Task input section start

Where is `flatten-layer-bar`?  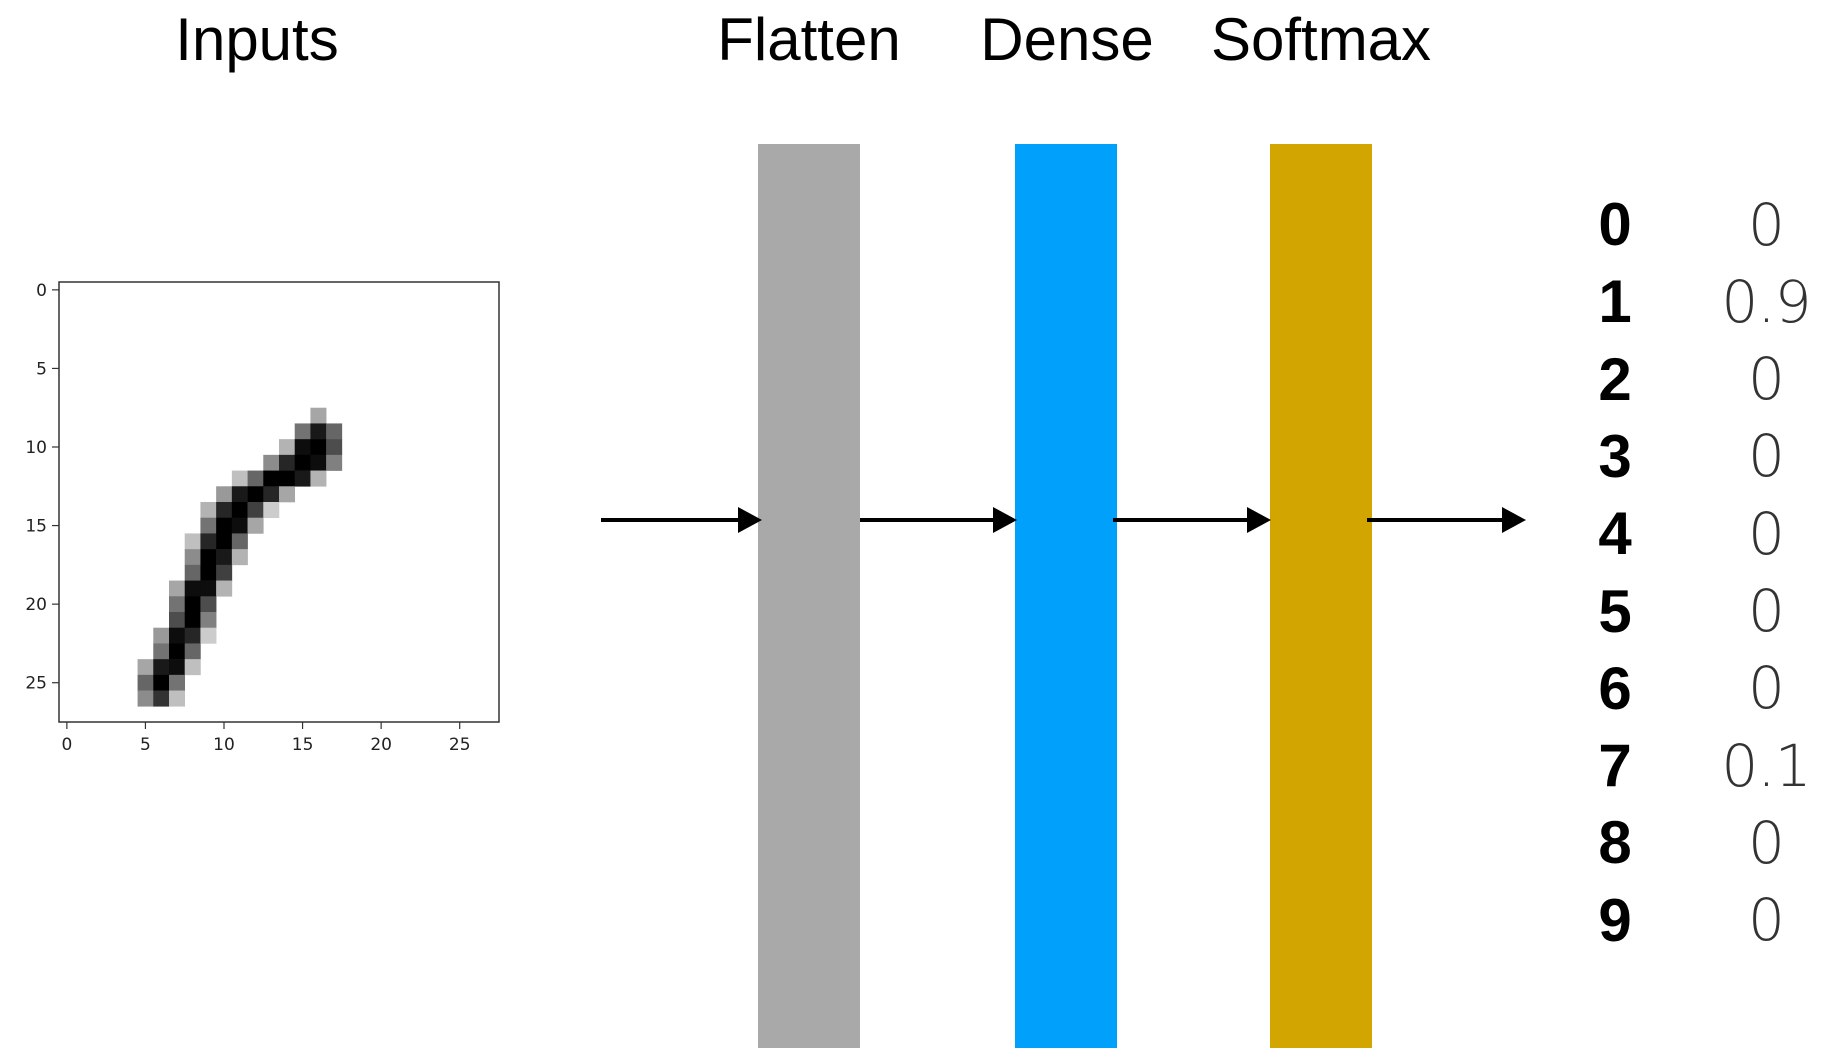
flatten-layer-bar is located at coordinates (809, 596).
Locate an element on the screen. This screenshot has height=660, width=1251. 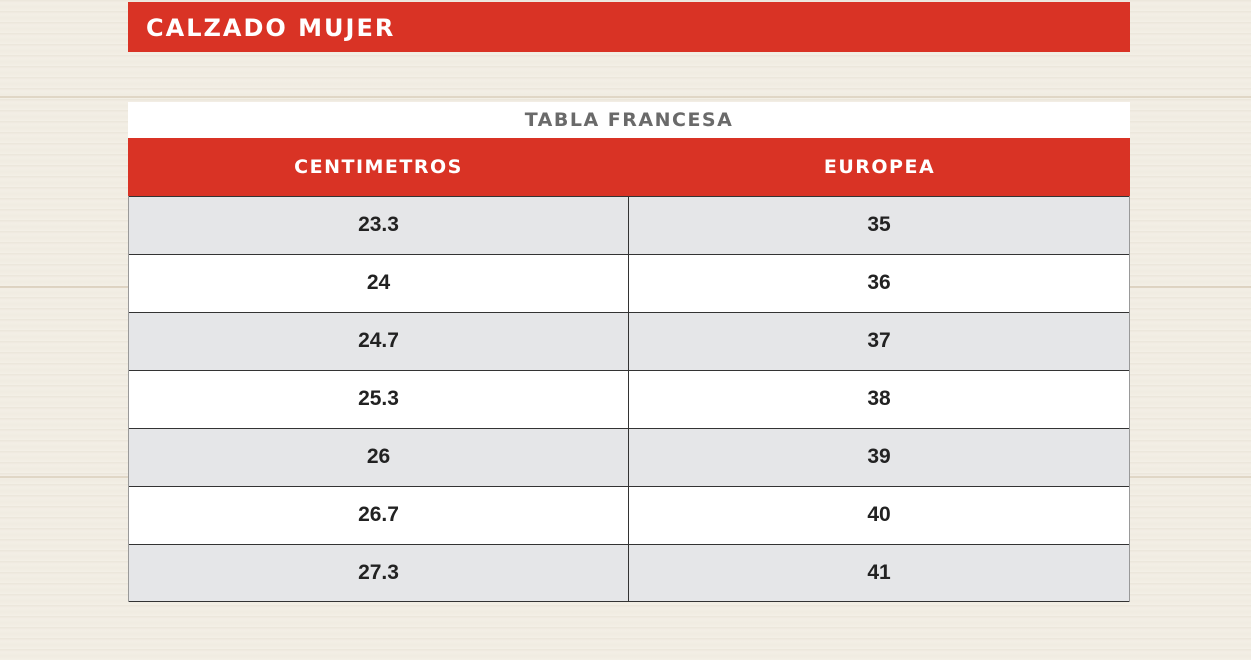
cell-centimetros: 26.7 is located at coordinates (379, 516).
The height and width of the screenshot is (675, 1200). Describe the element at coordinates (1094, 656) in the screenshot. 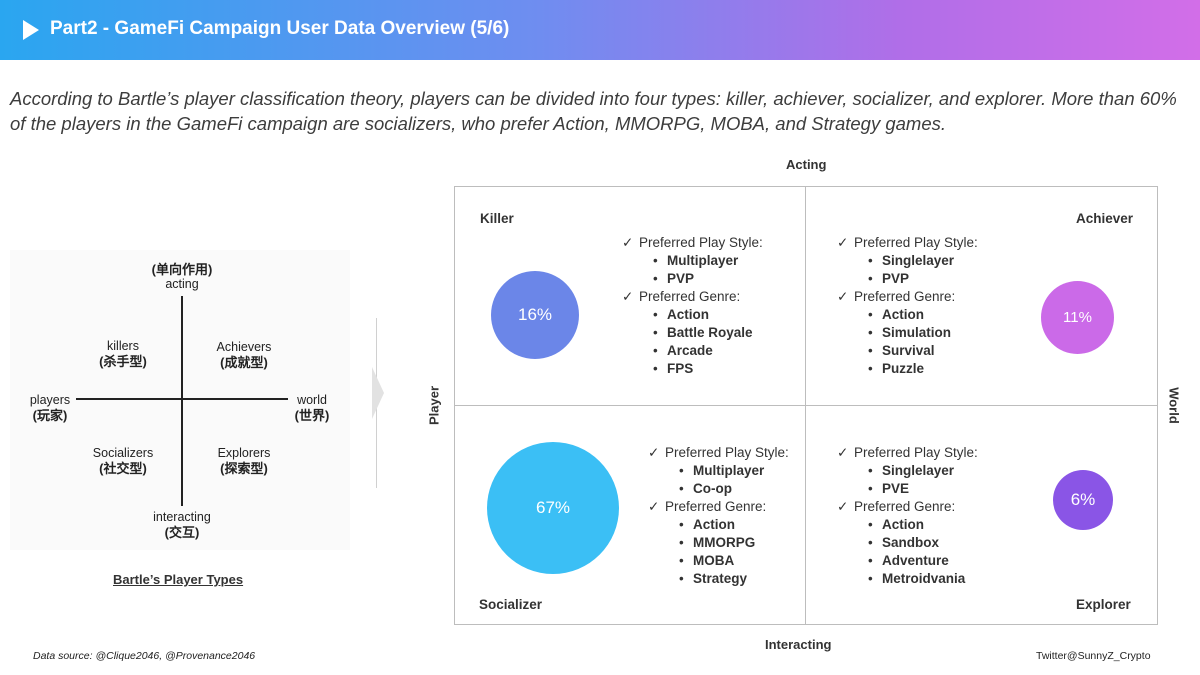

I see `author-credit: Twitter@SunnyZ_Crypto` at that location.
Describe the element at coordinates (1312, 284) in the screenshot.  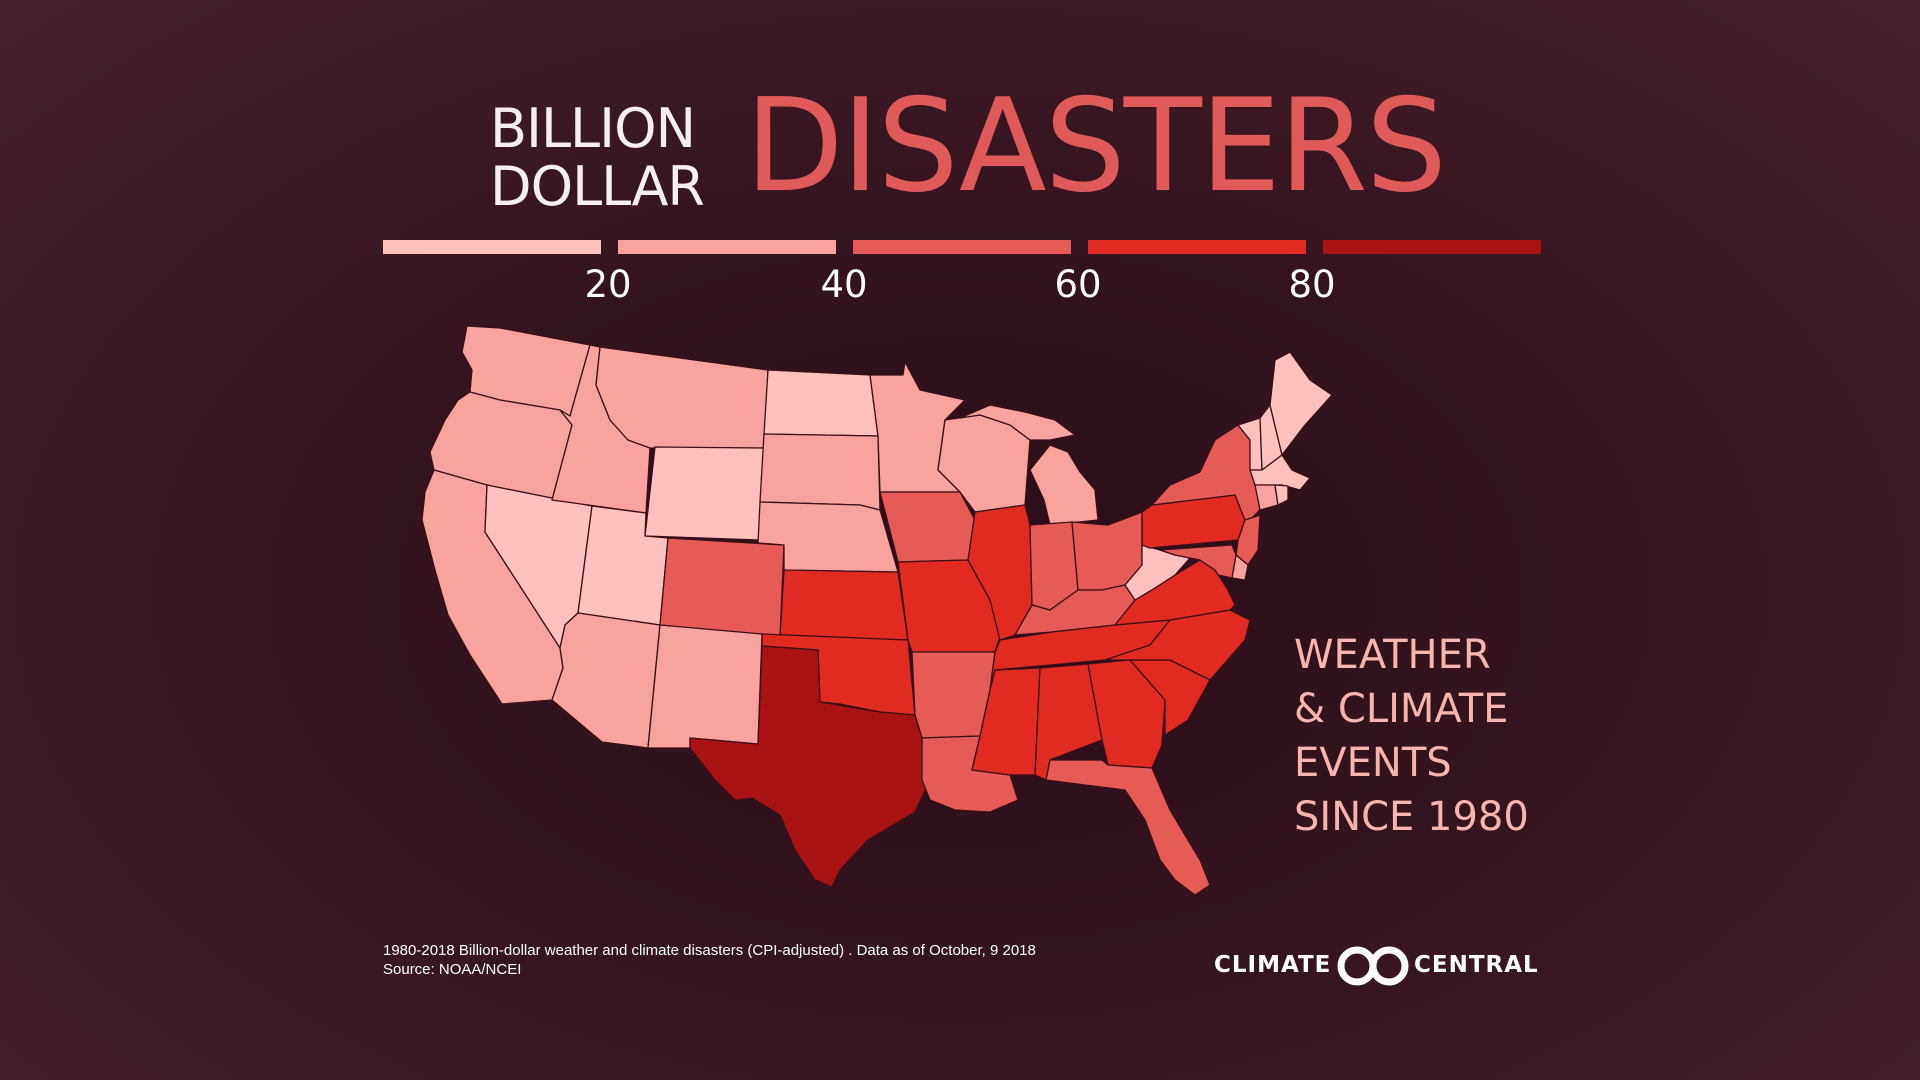
I see `legend-tick-80: 80` at that location.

Task input section end

*Instructions to follow*:
Rewrite all the records above, changing "screenshot" to "image" each place it appears and keeping everything else the same. Leave out the pictures.

*Result for this exercise*:
Where is `flatten-layer-bar`?  
flatten-layer-bar is located at coordinates (809, 596).
Locate an element on the screen. This image has height=660, width=1251. 
cell-centimetros: 26.7 is located at coordinates (379, 516).
The height and width of the image is (675, 1200). Describe the element at coordinates (1094, 656) in the image. 

I see `author-credit: Twitter@SunnyZ_Crypto` at that location.
Describe the element at coordinates (1312, 284) in the image.  
I see `legend-tick-80: 80` at that location.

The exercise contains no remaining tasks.